Le Dr Soon a également été associé avec plusieurs groupes de façade de l'industrie, y compris la Greening Earth Society, financée par l'industrie charbonnière, et des groupes financés par Koch-Exxon-Scaife, dont le Marshall Institute, le Science and Public Policy Institute, le Center for Science and Public Policy, le Heartland Institute, et l'Institut Fraser du Canada.

La correspondance découverte par Greenpeace a également démontré que le Dr Soon a dirigé un plan destiné à ébranler le Quatrième Rapport d'évaluation du Groupe d'experts intergouvernemental sur l'évolution du climat avant même qu'il ne soit publié en 2007.

Il n'y a rien de nouveau dans l'affirmation que l'industrie des combustibles fossiles a financé une campagne continuelle de doute et de désinformation quant aux effets de ses produits et aux dangers des changements climatiques — des gens et des organisations, de l'historienne scientifique Naomi Oreskes (lien en anglais uniquement) (auteure de Merchants of Doubt) à Greenpeace, exposent ces efforts depuis des années. De l'engagement de trolls et de groupes de façade à la publication de commentaires sur des sites Web en passant par l'envoi de lettres à des éditeurs et la rédaction de textes d'opinion destinés à commanditer des recherches «scientifiques» et à organiser des conférences, tout a été très bien documenté. (Les mêmes tactiques ont également été utilisées par l'industrie du tabac.)
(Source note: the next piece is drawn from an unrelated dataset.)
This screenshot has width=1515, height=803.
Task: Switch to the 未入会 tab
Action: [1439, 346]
La dernière divulgation est toutefois quelque peu embarrassante pour le géant du pétrole Exxon. La plus grande société pétrolière au monde a admis avoir financé ces efforts, mais avait promis en 2008 de cesser de donner de l'argent aux groupes faisant des pressions contre le besoin de découvrir des sources d'énergie propres.

C'est également embarrassant pour ceux qui, devant les preuves scientifiques accablantes, nient l'existence des changements climatiques — ou admettent que cela se produit tout en affirmant que nous ne pouvons et ne devrions rien y faire. Évidemment, ils continueront de répéter les mêmes éléments de discrédit à propos du «climategate», des périodes de réchauffement climatique du Moyen-Âge et du CO2 qui est un engrais. Ils continueront également de suivre les conseils de complices de l'industrie tels que Tom Harris (lien en anglais uniquement) afin de bombarder les médias de textes d'opinion, de lettres à l'éditeur et de publier de nombreux commentaires sous les articles en ligne.
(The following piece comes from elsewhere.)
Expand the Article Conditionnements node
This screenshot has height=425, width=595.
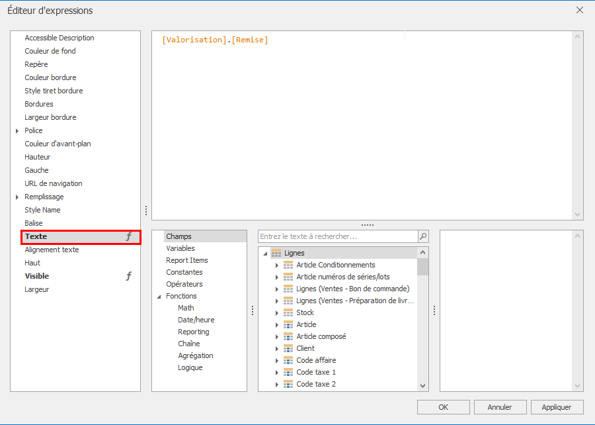click(277, 265)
Certains font remarquer à juste titre que nous devrions examiner la science et non pas qui finance la recherche. Qu'en est-il justement de la science du Dr Soon (lien en anglais uniquement)? Examinons un article publié par le Dr Soon avec sa collègue Sallie Baliunas, qui tentait de discréditer le travail de Michael Mann (lien en anglais uniquement), le directeur du Earth System Science Center de l'Université de Pennsylvanie. Trois éditeurs de la revue ayant publié l'étude ont démissionné afin de protester, incluant le nouveau rédacteur en chef, Hans von Storch. Il a déclaré que «les conclusions [n'étaient] pas appuyées par la preuve présentée dans l'article». Greenpeace constate également que treize des scientifiques cités dans l'article ont publié des réfutations, affirmant que les Drs Soon et Baliunas avaient mal interprété leur travail.
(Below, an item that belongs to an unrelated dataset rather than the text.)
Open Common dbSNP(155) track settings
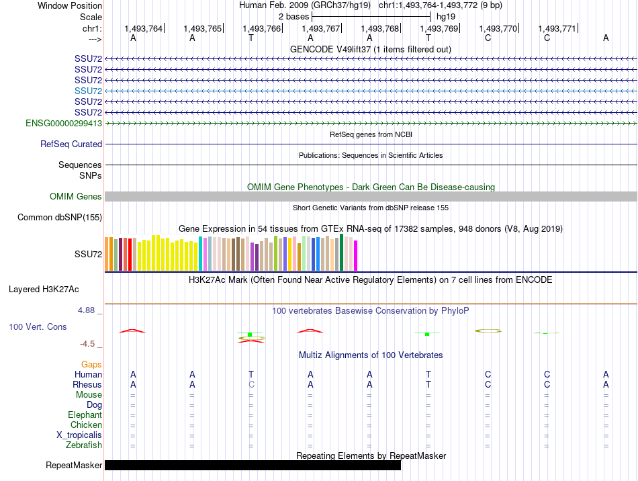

Après toutes leurs fouilles, les négationnistes n'ont été en mesure de découvrir que quelques petites erreurs dans le flot de recherches jugées par les pairs à propos des changements climatiques, et doivent s'appuyer sur des scandales fabriqués et des théories du complot afin de soutenir leurs arguments. Quelques petites enquêtes suffisent à percer des trous dans les minces fragments de recherche ayant tenté de discréditer la vraie science climatique. Cessons de perdre du temps avec les négationnistes. Celui-ci serait mieux employé à tenter de résoudre les importants problèmes que nous avons créés.